The History of the Follicular Variant of Papillary Thyroid Carcinoma

Abstract

Abstract Context: This review provides historical context to recent developments in the classification of the follicular variant of papillary thyroid carcinoma (FVPTC). The evolution of the diagnostic criteria for papillary thyroid carcinoma is described, clarifying the role of molecular analysis and the impact on patient management. Methods: A PubMed search using the terms “follicular variant” and “papillary thyroid carcinoma” covering the years 1960 to 2016 was performed. Additional references were identified through review of the citations of the retrieved articles. Results: The encapsulated/well-demarcated, noninvasive form of FVPTC that occurs annually in 45,000 patients worldwide was thought for 30 years to be a carcinoma.
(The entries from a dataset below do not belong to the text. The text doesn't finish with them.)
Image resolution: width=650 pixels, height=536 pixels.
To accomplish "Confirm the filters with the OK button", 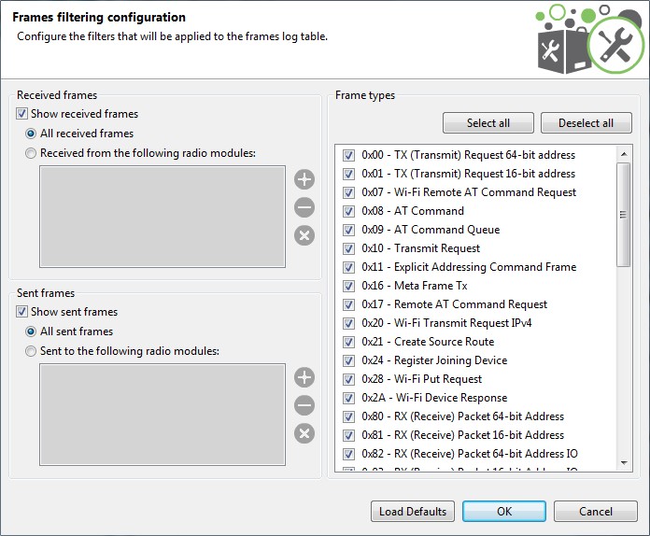I will (504, 512).
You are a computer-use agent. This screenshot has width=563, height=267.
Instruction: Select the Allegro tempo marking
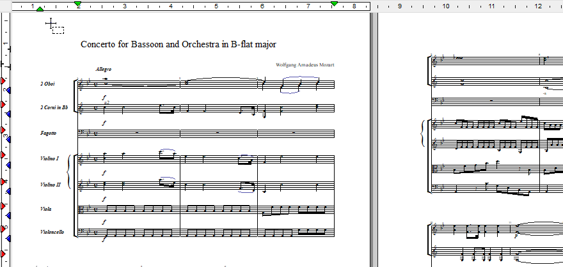103,69
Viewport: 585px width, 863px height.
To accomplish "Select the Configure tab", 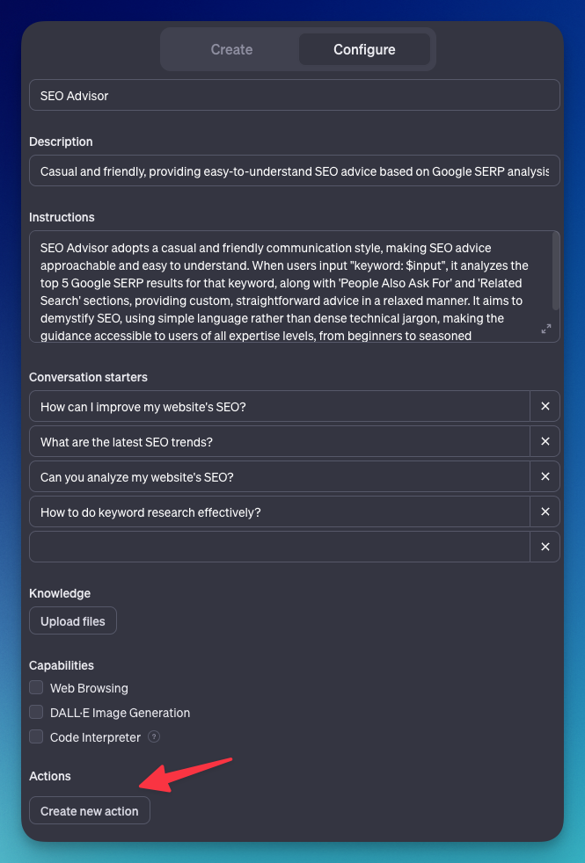I will 364,49.
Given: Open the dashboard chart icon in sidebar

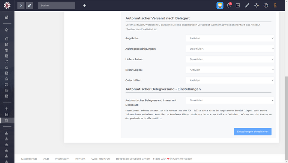Looking at the screenshot, I should 7,17.
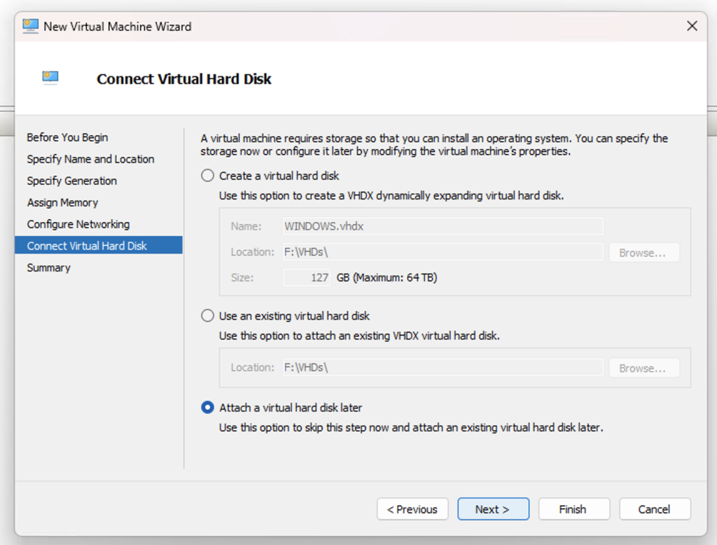Click the disk size field showing 127
The height and width of the screenshot is (545, 717).
click(x=307, y=277)
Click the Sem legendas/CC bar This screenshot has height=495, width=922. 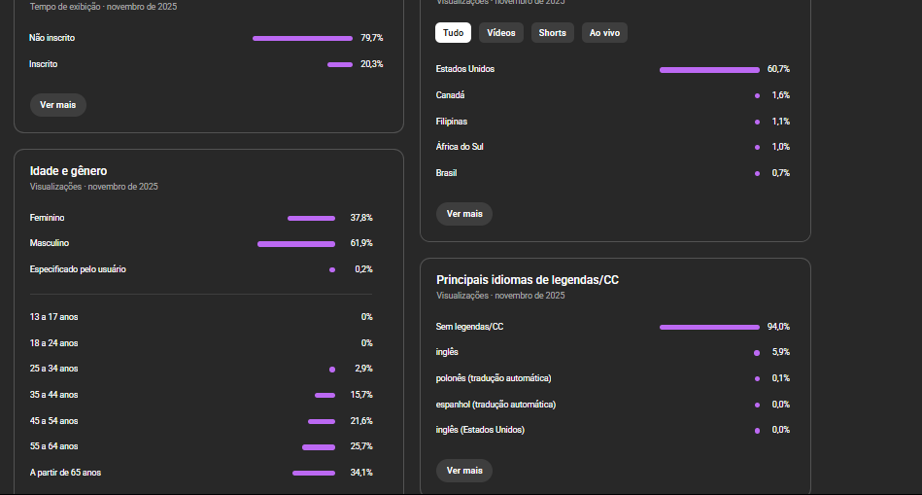709,327
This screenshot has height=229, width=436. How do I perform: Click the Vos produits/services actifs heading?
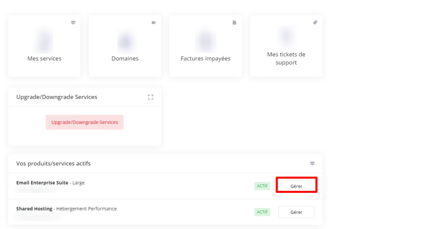(53, 164)
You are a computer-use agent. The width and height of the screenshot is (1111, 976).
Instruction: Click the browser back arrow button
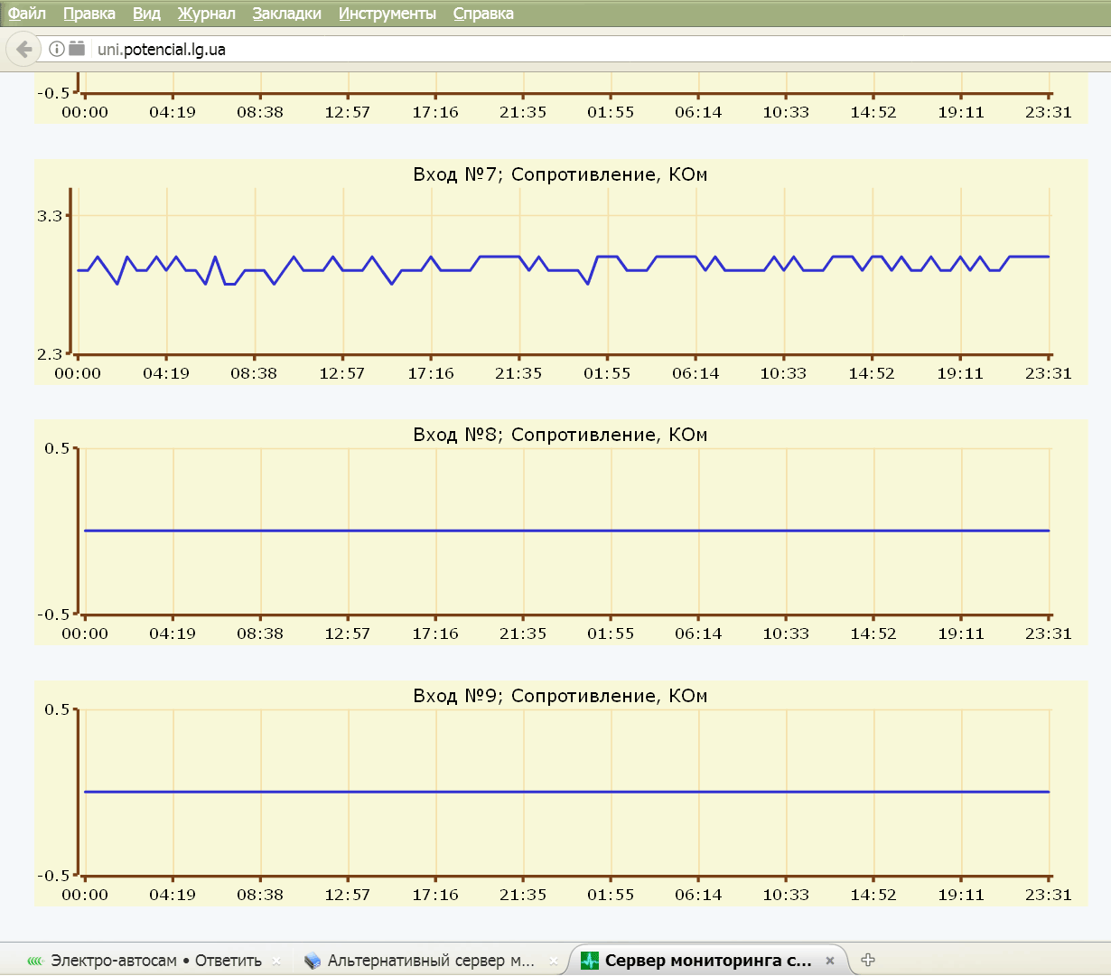point(24,49)
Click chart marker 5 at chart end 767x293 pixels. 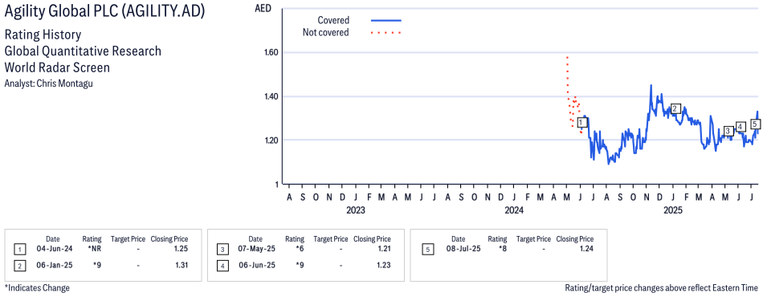coord(755,124)
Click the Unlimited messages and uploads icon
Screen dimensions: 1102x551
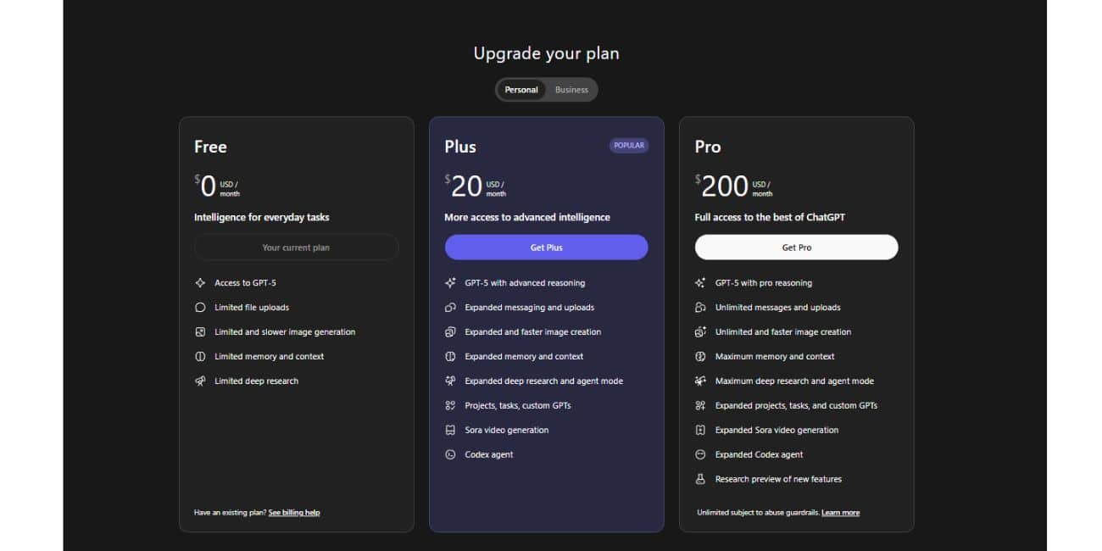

Many studies have shown almost no recurrence in these noninvasive tumors, even in patients treated by surgery alone without radioactive iodine therapy. The categorization of the tumor as outright cancer has led to aggressive forms of treatment, with their side effects, financial costs, and the psychological and social impacts of a cancer diagnosis. Recently, the encapsulated/well-demarcated, noninvasive FVPTC was renamed as noninvasive follicular thyroid neoplasm with papillary-like nuclear features. The new terminology lacks the carcinoma label, enabling clinicians to avoid aggressive therapy. Conclusions: By understanding the history of FVPTC, future classification of tumors will be greatly improved.